### Exercise requirements
In the entries below, switch each "Image resolution" to "Screen size" and write all the lines out again with nothing else changed.

══ Task inputs ══

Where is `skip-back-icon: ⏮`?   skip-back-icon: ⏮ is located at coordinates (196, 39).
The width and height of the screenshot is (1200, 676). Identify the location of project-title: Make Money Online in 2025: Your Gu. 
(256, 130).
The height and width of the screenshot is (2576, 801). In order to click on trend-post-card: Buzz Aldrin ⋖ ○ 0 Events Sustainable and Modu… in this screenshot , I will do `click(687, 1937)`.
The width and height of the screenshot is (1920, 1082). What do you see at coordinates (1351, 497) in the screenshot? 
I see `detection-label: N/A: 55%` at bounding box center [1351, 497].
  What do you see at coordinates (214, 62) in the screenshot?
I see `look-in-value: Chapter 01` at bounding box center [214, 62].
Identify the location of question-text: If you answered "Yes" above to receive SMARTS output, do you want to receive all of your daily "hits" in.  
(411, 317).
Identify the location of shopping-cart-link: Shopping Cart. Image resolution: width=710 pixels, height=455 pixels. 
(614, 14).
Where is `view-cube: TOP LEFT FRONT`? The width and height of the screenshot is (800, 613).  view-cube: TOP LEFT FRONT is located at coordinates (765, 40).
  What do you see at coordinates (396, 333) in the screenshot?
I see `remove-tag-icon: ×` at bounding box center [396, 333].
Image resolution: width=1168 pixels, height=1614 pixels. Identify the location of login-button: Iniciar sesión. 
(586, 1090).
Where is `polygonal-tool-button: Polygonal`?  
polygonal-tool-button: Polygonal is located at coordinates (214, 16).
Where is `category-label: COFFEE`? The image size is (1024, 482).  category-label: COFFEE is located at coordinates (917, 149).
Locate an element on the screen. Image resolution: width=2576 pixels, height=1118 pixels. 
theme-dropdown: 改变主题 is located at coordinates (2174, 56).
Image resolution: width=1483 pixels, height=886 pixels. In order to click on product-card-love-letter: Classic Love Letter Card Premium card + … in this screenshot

═══

### The completed task
Where is `skip-back-icon: ⏮`?   skip-back-icon: ⏮ is located at coordinates (196, 39).
The width and height of the screenshot is (1200, 676). Identify the location of project-title: Make Money Online in 2025: Your Gu. 
(256, 130).
The height and width of the screenshot is (2576, 801). In order to click on trend-post-card: Buzz Aldrin ⋖ ○ 0 Events Sustainable and Modu… in this screenshot , I will do `click(687, 1937)`.
The width and height of the screenshot is (1920, 1082). What do you see at coordinates (1351, 497) in the screenshot? 
I see `detection-label: N/A: 55%` at bounding box center [1351, 497].
  What do you see at coordinates (214, 62) in the screenshot?
I see `look-in-value: Chapter 01` at bounding box center [214, 62].
Identify the location of question-text: If you answered "Yes" above to receive SMARTS output, do you want to receive all of your daily "hits" in.  
(411, 317).
Identify the location of shopping-cart-link: Shopping Cart. Screen size: width=710 pixels, height=455 pixels. 
(614, 14).
Where is `view-cube: TOP LEFT FRONT`? The width and height of the screenshot is (800, 613).  view-cube: TOP LEFT FRONT is located at coordinates (765, 40).
  What do you see at coordinates (396, 333) in the screenshot?
I see `remove-tag-icon: ×` at bounding box center [396, 333].
Screen size: width=1168 pixels, height=1614 pixels. Identify the location of login-button: Iniciar sesión. 
(586, 1090).
Where is `polygonal-tool-button: Polygonal`?  
polygonal-tool-button: Polygonal is located at coordinates (214, 16).
Where is `category-label: COFFEE`? The image size is (1024, 482).  category-label: COFFEE is located at coordinates (917, 149).
Locate an element on the screen. Screen size: width=2576 pixels, height=1118 pixels. 
theme-dropdown: 改变主题 is located at coordinates (2174, 56).
Screen size: width=1483 pixels, height=886 pixels. In order to click on product-card-love-letter: Classic Love Letter Card Premium card + … in this screenshot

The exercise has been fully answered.